--- BEGIN Provided passage ---

Cool off with this Super, Cold Soup!
Gazpacho is a delicious cold soup that is perfect for these hot summer days. Not only is it super easy to prepare, but it is filled with healthy vegetables.
Seasoned with garlic, black pepper, vinegar, and tabasco for a little heat along with a drizzle of olive oil, it’s a wonderful meal or starter to a meal.
It was my go-to meal when in Spain, its country of origin. Of course, each country may have a twist to the original recipe. In Portugal, they added a hard boiled egg and sliced cashews. Also very delicious!
Give it a try this summer! You’ll be hooked😘
To Healthy Cooking & Eating!
Melissa
Healthy Lifestyle Advocate & Chef
Gazpacho Soup
An easy to make cold soup that also may be served hot!

--- END Provided passage ---
--- BEGIN Given information ---

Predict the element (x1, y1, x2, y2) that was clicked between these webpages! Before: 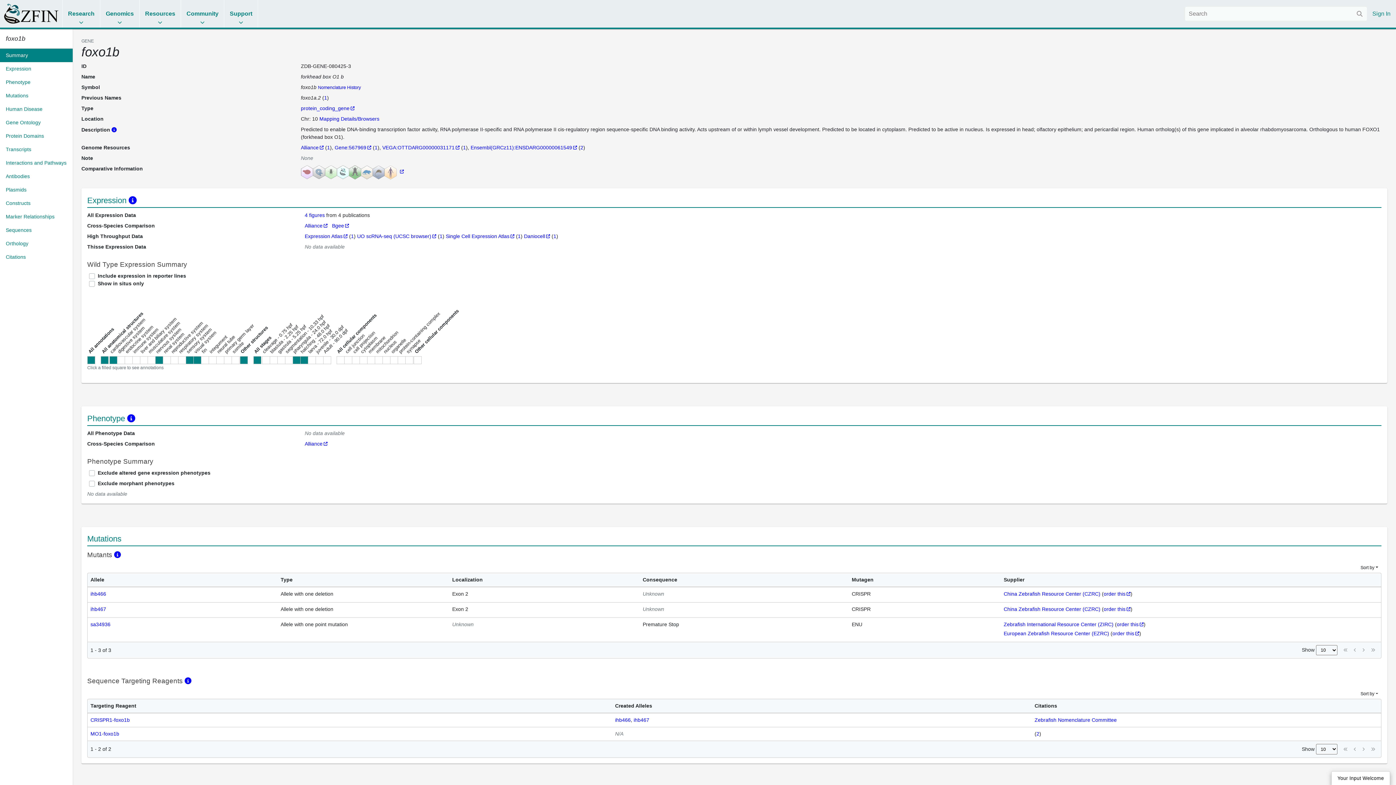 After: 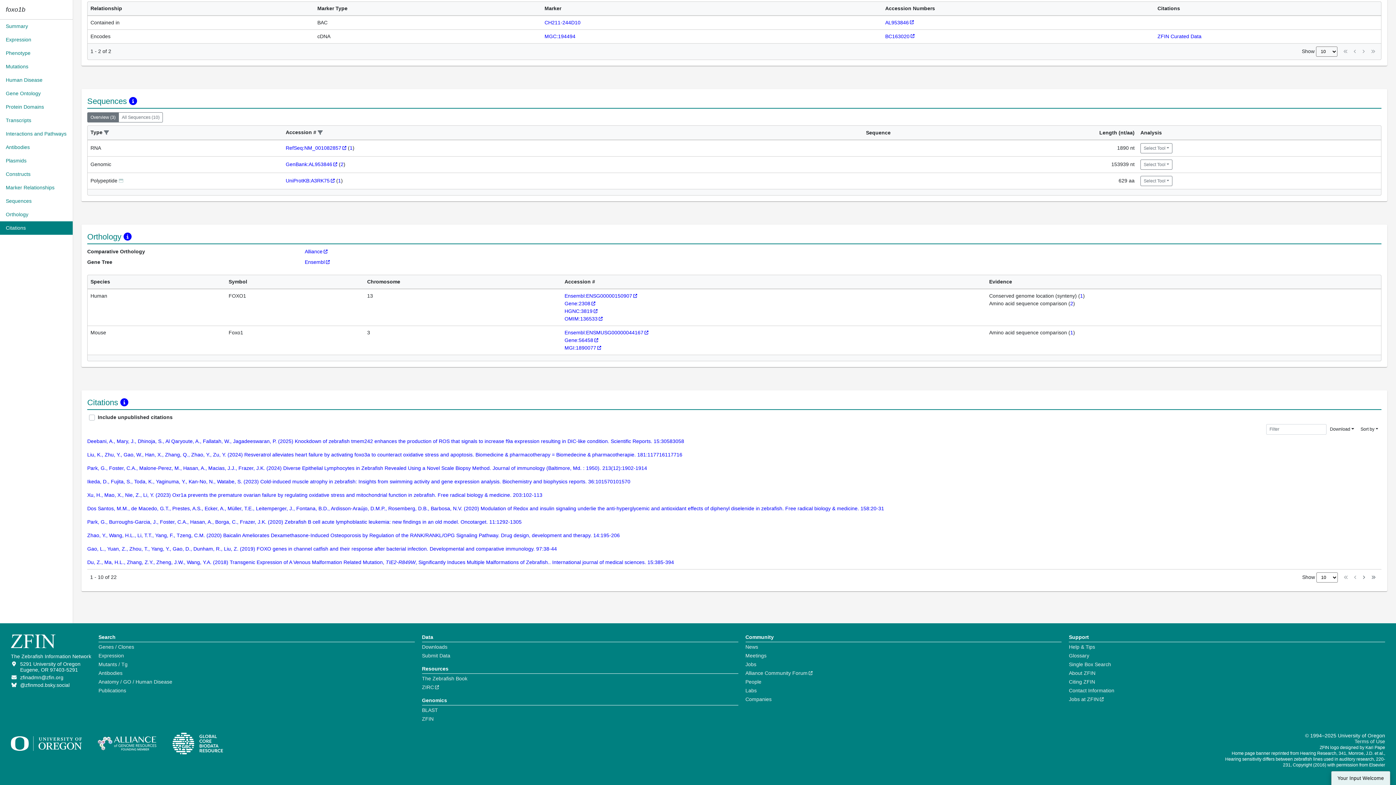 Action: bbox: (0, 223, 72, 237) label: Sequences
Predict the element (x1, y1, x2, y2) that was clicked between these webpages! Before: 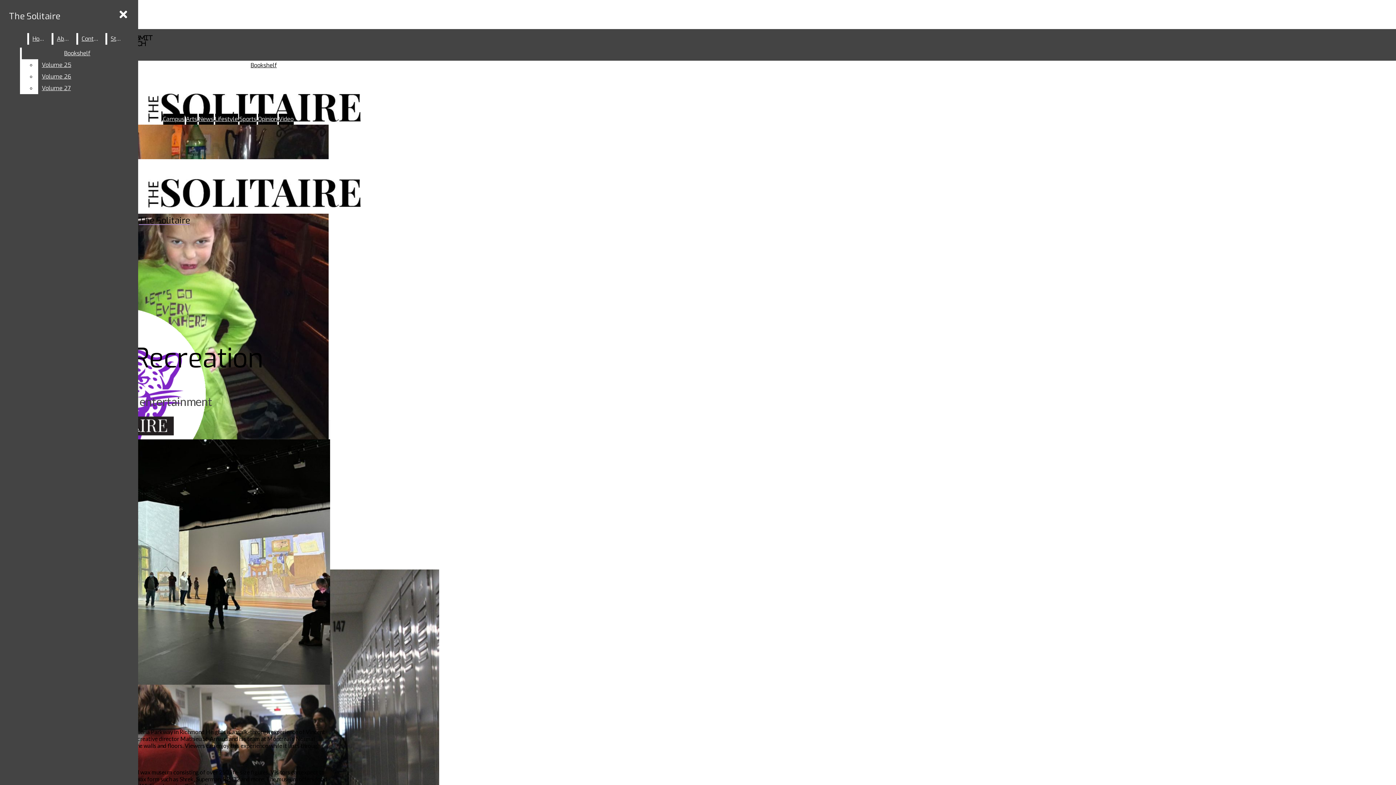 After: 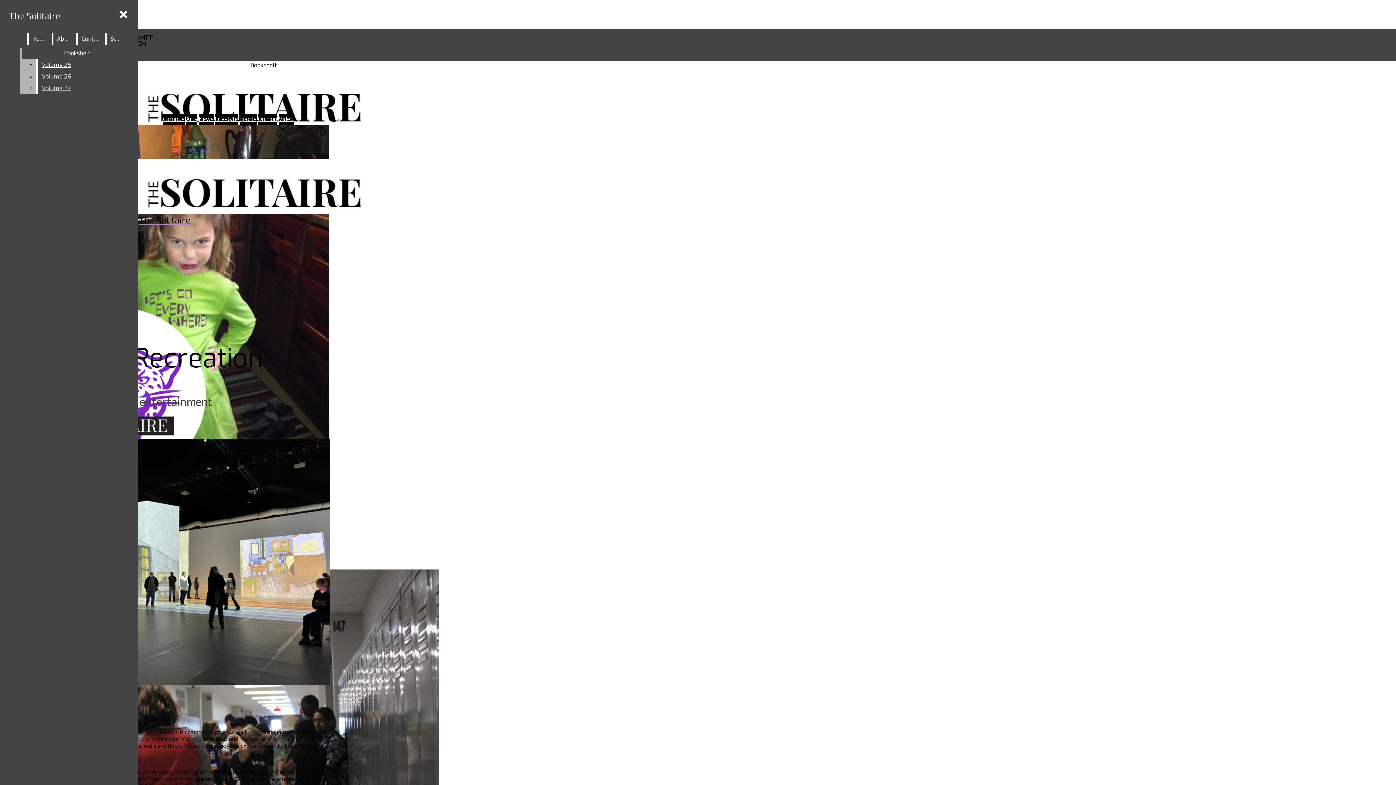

--- END Given information ---

◆ The request ◆
From the gazpacho post, extract the stretch from "Gazpacho is a" through "with healthy vegetables." word for word.

◆ Result below ◆
Gazpacho is a delicious cold soup that is perfect for these hot summer days. Not only is it super easy to prepare, but it is filled with healthy vegetables.